"Tschö!" - Hannover verabschiedet uns mit der gleichen Freundlichkeit, wie es uns empfangen hat. Kniesig, missmutig und irgendwie verbiestert; so zumindest die Messe-Dame am Check-Out-Schalter. Ja, danke auch. War nett bei Ihnen...
Wir gehen, Richtung S-Bahnhof Laatzen. Wieder ist es kalt und windig. Die Goody-Tragetaschen schneiden ins Fleisch, der Anzug bräuchte dringend mal eine Reinigung. Rein in den Zug, Taschen verstaut und zurück nach Köln - drei Stunden Nachfahrt. Störungen nur durch übereifrige Schaffner und klimpernde Getränkewagen-Schergen.
Der Morgen danach. Im TV jammern selbsternannte CeBIT-Experten über Besucher- und Messeaussteller über Umsatzrückgang. Kein Wunder!
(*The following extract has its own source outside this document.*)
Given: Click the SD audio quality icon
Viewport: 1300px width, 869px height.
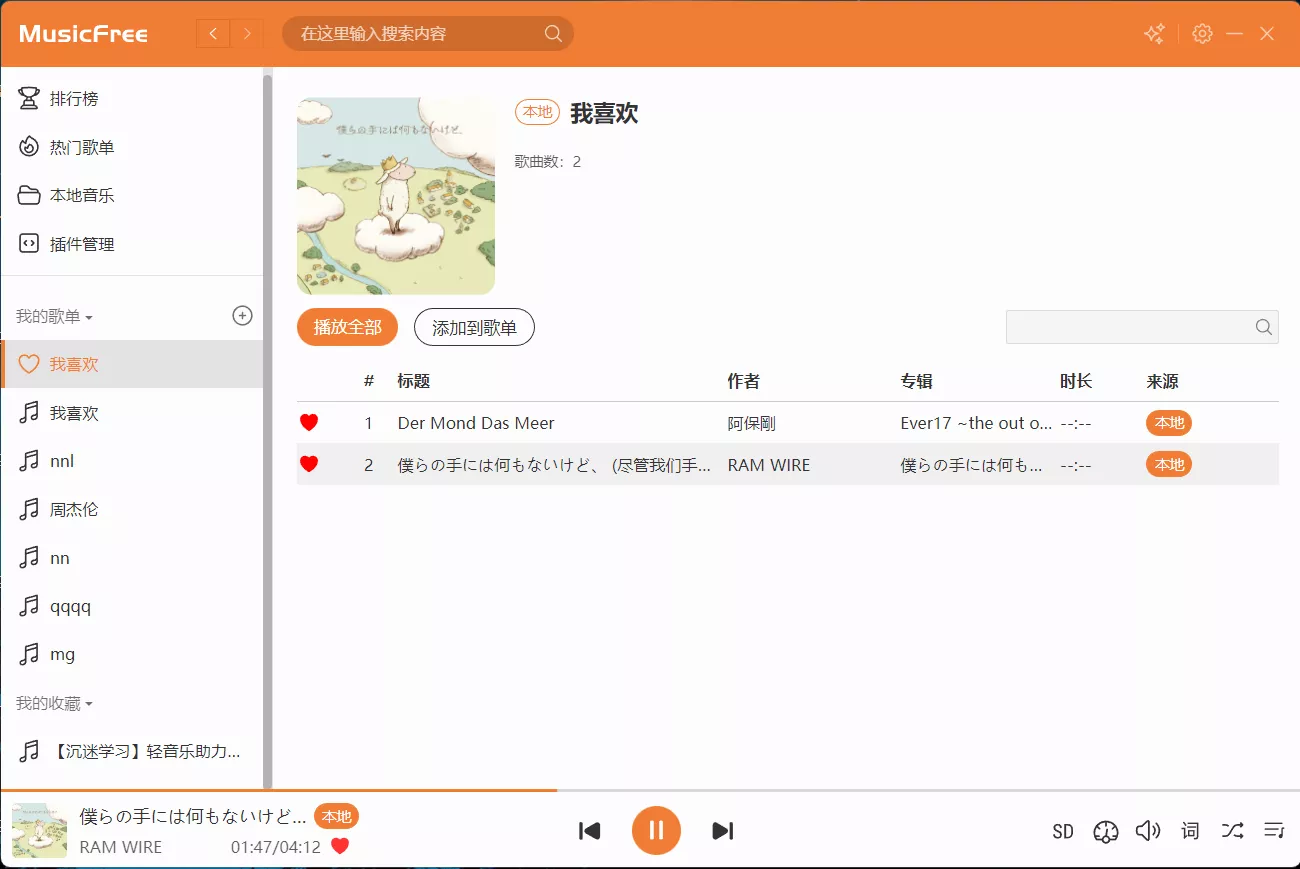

In nem Laden, wo die Scheibe trocken Baguette mit Putenersatz schon schlappe 5 Euro kostet, würde mir als finanzstarker Großkunde auch der Spaß am Shopping vergehen.
Nächster Schock beim Blick darauf in die Zeitung: Langweilig soll sie gewesen sein, die CeBIT. Wenig Aussteller, wenig Produkte und überhaupt wenig Neues soll sie gehabt haben, die CeBIT. Hör mal, Kollege, wo warst denn Du in Hannover? Beim Boule-Treffen der Kukident-Fraktion Laatzen Süd? Wohl auf die falsche Messe verschlagen, was?